Description: There was an ask and need for PHAC to start looking into building an ‘ask-the-docs’ type of application that could be stored on Google Cloud Platform (GCP) in a secure way which would allow users to upload or read from local documents and query them with a chat-like interface/feel. Multiple tools could do such a thing and it was my responsibility to learn them, deploy them, and test them to determine which would meet the needs of the team(s).
Roles and Responsibilities: Full-stack and Cloud Developer
- Researched which current methods exist and narrowed down options
- Deployed the options within a GCP environment (using GenAI tools such as VertexAI and DocAI)
- Deployed some local LLMs (using PrivateGPT and Mistral, LLama, OpenAI, and HuggingFace)

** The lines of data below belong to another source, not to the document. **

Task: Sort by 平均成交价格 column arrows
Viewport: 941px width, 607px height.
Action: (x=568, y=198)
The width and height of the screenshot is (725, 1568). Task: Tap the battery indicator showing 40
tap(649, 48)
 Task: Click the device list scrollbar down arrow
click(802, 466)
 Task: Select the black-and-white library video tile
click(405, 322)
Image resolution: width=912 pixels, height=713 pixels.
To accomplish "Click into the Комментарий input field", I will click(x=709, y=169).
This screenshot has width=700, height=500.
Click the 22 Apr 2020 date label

- Tested each deployment’s capabilities and use cases along with performance and UAT testing
- Created documents and presentations to brief senior management on the findings and provide recommendations based on the results of the tests
Project Duration: 1 year
Environment:
- Git Bash
- Python
- git
- GCP Cloud SQL
- GCP Container Registry
- GCP Kubernetes clusters
- GCP IAM
- GCP GenAI
- GCP DocAI
- PostgreSQL
- LLMs
- PrivateGPT
- OpenAI
- .docx
- .xlsx
- .csv